Dieser Kommentar setzt erst einmal voraus, dass Barack Obama irgendwann einmal gläubiger Muslim war, was allen bekannten Tatsachen widerspricht. Der Artikel selber erwägt am Ende nur, ob er nicht als Kind vom Status her Muslim gewesen sein müsste. Und wenn er Muslim war, umso schlimmer. Denn auf Apostasie steht nach traditioneller islamischer Lehre die Todesstrafe. Und es gibt bis heute Länder, wo ein Muslim sein Leben riskiert, wenn er sich taufen lässt. (Unverbesserlichen Verschwörungstheoretiker bleibt die Ausflucht, dass Barack Obama sich nur zum Schein hat taufen lassen.)

Die zweite Unterstellung in diesem Zitat, dass Barack Obama Christ geworden ist, um eher wählbar zu sein, ist eine wilde Spekulation: „evtl. (wer weiß)“. Da könnte man sich auch ruhig einmal informieren. Barack Obama hat sich zwar erst als Erwachsener taufen lassen, aber lange vor seiner politischen Karriere.

FAKTIST meint: 10.01.2008, 08:31 Uhr
Ob Hussein Obama Moslem ist oder nicht bleibt sein Geheimnis. Allerdings ist sein Lebenslauf schon wichtig für die Entscheidung der Wähler. Auffällig ist aber mal wieder das die deutschen Medien über diese Frage lieber den Mantel des Schweigens hüllen würden. Wie steht Hussein Obama denn nun zum Islam? Die amerikanische Öffentlichkeit wird das sicher wissen wollen. Also raus mit der Sprache.

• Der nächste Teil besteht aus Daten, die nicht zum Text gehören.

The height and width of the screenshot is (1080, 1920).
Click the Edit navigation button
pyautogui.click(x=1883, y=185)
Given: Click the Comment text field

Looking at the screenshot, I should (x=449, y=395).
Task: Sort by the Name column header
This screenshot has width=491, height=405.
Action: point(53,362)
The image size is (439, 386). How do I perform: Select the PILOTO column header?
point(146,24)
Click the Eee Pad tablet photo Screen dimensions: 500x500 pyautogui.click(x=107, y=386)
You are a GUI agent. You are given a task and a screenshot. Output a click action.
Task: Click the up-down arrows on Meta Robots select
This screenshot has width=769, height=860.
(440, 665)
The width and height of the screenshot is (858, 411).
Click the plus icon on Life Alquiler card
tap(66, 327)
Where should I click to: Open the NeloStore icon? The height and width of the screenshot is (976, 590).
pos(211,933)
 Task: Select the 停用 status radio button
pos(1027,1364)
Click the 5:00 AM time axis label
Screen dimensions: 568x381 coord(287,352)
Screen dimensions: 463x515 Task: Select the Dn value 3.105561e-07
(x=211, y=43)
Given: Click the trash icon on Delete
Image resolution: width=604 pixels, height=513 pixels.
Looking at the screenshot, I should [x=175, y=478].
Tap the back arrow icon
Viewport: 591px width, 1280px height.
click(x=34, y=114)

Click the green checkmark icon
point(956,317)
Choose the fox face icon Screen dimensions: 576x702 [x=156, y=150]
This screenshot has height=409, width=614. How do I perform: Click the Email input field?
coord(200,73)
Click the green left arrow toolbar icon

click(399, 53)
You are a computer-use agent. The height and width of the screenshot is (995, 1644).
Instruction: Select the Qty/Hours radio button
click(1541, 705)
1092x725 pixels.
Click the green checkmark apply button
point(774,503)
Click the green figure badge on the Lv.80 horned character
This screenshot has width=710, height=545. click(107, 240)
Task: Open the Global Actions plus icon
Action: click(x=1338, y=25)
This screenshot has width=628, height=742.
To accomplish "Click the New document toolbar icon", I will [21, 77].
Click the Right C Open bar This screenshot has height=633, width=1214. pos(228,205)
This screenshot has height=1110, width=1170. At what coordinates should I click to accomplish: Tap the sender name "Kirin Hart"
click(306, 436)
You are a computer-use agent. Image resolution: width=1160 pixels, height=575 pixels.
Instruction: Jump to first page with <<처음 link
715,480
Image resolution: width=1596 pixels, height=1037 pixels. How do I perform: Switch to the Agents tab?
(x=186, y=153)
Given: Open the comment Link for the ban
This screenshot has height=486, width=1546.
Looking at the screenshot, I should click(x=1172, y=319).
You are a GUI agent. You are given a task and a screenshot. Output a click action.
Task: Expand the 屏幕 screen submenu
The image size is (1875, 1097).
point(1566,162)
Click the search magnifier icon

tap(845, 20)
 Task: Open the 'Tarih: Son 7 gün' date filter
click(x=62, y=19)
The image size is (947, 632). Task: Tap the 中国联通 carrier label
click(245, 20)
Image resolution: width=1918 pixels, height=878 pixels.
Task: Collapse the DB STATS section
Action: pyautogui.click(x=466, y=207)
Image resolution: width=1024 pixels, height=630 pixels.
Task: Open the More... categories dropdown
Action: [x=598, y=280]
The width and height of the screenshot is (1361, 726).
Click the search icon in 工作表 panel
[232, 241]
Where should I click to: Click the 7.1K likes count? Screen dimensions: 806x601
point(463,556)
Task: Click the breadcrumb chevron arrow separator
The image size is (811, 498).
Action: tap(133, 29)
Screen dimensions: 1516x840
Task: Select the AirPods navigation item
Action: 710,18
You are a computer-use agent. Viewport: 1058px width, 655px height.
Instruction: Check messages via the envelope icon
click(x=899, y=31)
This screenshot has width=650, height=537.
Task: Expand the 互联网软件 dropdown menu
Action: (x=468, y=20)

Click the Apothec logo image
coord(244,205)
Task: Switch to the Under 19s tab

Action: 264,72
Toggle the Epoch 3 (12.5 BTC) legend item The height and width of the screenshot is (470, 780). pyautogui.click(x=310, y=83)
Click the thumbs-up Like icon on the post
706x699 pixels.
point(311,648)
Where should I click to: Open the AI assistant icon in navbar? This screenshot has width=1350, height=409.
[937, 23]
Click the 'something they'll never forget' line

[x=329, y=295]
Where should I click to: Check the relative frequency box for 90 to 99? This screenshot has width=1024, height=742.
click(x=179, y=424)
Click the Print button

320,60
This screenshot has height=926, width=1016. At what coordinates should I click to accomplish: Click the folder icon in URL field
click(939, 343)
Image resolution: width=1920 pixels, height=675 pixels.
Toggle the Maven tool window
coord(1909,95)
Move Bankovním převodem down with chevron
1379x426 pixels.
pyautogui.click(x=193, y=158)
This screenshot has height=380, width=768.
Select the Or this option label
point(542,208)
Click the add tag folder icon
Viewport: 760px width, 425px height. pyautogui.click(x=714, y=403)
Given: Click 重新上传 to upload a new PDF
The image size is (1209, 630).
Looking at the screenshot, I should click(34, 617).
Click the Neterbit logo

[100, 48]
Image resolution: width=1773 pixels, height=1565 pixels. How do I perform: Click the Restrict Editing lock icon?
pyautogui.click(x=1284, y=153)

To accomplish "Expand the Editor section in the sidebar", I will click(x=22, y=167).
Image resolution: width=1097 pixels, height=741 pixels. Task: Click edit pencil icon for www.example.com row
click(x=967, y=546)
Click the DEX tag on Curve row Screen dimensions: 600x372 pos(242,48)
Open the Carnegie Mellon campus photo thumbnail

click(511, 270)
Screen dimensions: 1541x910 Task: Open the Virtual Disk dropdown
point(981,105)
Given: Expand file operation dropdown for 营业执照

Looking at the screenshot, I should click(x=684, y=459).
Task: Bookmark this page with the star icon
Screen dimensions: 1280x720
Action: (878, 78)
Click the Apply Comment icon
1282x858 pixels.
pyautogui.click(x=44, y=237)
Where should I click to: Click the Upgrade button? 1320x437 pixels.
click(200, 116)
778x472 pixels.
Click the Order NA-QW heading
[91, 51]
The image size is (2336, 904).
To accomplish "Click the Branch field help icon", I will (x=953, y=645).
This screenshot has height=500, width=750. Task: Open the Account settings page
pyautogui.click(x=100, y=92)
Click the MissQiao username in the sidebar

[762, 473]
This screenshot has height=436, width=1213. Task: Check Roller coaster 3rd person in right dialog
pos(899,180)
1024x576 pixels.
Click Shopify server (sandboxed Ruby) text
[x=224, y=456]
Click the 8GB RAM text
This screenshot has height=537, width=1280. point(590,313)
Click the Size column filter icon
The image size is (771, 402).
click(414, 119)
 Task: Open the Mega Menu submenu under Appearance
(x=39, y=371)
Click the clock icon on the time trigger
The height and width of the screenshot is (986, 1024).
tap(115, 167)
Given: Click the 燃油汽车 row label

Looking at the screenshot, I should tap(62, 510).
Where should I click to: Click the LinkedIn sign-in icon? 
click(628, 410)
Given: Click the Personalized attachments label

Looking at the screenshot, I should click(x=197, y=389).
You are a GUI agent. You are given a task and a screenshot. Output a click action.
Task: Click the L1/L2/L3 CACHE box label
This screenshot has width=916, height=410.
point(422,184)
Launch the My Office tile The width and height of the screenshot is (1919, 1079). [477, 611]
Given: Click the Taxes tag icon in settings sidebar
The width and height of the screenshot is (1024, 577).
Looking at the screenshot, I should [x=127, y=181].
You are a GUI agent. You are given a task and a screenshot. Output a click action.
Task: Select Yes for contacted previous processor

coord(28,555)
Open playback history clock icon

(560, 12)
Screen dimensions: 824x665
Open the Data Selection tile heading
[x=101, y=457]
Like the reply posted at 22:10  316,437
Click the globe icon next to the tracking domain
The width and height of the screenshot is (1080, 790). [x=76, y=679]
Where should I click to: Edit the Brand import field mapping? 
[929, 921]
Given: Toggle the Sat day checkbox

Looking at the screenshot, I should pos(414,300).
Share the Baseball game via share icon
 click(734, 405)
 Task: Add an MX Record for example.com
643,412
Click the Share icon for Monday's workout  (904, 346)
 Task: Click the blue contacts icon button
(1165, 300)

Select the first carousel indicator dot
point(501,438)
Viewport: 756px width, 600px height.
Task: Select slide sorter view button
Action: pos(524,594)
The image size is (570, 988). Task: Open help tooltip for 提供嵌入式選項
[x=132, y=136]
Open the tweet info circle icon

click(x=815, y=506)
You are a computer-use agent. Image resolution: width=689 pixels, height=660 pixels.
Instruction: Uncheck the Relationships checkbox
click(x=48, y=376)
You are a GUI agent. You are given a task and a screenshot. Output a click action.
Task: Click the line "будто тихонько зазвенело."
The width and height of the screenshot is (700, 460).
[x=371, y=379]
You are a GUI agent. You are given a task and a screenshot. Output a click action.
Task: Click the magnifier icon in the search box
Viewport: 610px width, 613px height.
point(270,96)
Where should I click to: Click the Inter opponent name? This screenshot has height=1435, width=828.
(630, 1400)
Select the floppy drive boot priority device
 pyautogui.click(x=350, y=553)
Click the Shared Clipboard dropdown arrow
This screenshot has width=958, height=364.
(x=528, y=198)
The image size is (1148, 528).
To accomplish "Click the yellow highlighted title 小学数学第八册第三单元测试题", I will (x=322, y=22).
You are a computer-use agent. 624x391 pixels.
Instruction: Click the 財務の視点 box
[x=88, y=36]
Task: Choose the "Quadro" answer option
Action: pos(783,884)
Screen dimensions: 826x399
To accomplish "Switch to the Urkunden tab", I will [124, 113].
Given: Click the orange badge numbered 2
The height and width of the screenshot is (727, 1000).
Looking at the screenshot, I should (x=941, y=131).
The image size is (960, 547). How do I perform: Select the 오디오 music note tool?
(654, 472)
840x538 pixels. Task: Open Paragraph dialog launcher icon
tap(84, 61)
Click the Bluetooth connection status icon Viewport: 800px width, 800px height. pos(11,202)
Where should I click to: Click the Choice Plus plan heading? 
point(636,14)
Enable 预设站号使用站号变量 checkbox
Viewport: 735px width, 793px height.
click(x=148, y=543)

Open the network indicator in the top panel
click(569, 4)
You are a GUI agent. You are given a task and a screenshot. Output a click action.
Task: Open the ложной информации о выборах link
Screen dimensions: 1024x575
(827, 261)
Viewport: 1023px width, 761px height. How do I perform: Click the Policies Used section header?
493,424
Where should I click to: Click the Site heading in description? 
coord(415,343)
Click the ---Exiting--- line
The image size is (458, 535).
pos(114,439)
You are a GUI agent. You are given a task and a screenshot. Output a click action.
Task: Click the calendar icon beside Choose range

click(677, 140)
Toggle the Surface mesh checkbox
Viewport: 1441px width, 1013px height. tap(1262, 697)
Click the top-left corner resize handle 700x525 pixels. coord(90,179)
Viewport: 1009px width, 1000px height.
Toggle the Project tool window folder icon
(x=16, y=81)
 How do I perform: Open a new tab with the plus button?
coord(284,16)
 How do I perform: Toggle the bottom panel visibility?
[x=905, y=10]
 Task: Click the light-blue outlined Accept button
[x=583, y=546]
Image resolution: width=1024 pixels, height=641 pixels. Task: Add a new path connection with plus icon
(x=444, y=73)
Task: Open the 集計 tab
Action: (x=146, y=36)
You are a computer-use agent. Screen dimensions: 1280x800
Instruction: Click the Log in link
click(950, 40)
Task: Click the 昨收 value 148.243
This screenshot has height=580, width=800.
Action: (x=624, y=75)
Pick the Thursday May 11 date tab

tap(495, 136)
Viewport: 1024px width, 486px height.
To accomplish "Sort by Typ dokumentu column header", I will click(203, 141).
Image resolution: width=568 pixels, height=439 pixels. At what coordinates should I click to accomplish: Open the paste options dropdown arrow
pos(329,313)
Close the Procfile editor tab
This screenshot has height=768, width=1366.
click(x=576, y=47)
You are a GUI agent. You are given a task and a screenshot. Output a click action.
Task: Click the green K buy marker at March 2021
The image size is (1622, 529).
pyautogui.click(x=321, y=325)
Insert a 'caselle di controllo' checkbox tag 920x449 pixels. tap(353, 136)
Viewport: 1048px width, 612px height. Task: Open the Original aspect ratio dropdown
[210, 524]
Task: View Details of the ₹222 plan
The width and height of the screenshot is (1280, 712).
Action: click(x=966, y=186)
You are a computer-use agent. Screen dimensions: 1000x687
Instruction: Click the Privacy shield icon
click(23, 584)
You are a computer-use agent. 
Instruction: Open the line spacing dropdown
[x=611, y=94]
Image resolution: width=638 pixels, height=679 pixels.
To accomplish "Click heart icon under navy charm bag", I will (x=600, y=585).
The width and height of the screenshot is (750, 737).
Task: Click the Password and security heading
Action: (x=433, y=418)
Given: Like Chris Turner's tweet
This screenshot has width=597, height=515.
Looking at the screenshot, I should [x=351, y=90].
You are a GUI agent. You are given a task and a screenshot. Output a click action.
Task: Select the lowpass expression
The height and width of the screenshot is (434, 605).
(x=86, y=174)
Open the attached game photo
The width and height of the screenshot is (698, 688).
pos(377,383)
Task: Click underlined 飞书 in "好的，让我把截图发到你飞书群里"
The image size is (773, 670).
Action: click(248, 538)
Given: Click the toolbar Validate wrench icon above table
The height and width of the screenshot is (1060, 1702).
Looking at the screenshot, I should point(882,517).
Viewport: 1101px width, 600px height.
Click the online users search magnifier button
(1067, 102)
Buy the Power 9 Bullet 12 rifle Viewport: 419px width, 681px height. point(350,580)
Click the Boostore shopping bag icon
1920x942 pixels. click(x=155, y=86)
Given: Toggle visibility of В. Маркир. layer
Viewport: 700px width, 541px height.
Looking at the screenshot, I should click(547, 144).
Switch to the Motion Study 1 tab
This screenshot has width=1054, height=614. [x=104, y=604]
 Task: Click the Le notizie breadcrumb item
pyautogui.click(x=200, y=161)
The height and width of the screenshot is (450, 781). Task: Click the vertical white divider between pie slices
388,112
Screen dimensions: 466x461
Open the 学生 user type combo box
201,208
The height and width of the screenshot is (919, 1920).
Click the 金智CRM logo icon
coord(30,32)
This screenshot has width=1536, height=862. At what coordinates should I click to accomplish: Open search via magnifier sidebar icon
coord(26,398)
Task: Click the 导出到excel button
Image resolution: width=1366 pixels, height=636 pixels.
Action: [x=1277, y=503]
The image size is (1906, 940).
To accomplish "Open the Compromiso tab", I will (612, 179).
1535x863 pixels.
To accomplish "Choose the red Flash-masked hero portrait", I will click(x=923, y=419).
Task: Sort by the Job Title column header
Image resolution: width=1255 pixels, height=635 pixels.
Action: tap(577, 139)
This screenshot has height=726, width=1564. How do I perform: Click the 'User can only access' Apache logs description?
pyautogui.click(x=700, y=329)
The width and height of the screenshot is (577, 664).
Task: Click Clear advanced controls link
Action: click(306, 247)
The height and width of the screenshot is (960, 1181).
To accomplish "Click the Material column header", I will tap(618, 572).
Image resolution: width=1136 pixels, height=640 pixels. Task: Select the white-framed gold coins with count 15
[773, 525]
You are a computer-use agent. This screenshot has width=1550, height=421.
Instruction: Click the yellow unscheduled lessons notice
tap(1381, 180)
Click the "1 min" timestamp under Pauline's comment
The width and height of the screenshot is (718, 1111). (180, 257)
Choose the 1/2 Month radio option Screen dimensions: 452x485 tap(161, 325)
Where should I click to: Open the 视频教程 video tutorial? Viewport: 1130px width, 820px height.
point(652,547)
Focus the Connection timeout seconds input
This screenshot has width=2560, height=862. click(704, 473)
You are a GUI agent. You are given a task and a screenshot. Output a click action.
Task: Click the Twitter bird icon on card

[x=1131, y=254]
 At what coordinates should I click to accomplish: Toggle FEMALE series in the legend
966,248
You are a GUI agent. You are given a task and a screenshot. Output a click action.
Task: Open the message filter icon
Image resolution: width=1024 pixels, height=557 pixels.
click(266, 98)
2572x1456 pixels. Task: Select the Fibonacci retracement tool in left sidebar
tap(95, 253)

Wieso Geheimnis? Obama selbst macht daraus kein Geheimnis, sondern bekennt sich in seinen Reden und Büchern als gläubiger Christ. Und auch für die Öffentlichkeit ist es kein Geheimnis: Er ist in der evangelischen Trinity United Church of Christ getauft worden, hat kirchlich geheiratet, tritt auf öffentlichen Versammlungen der United Church of Christ auf usw.

Die Behauptung, dass „die deutschen Medien über diese Frage lieber den Mantel des Schweigens hüllen würden“, würde nur dann zutreffen, wenn die Frage seiner religiösen Zugehörigkeit tatsächlich problematisch wäre. Aber welche Medien schweigen überhaupt darüber? Zumindest nicht die evangelische Nachrichtenagentur idea.

Heute lese ich einen drei Monate alten Blogeintrag von Lawrence Lessig, in dem er begründet, warum er Obama unterstützt. Der erste Kommentar zu diesem Blogeintrag lautet:

Callum, November 14, 2007 4:46 PM:
His children attend Trinity United Church of Christ. Religion has no place in politics, I’m not sure that I believe Obama will keep them separate. Otherwise, he sounds like a great candidate.

So weit zum Märchen von Obama, dem Islamisten.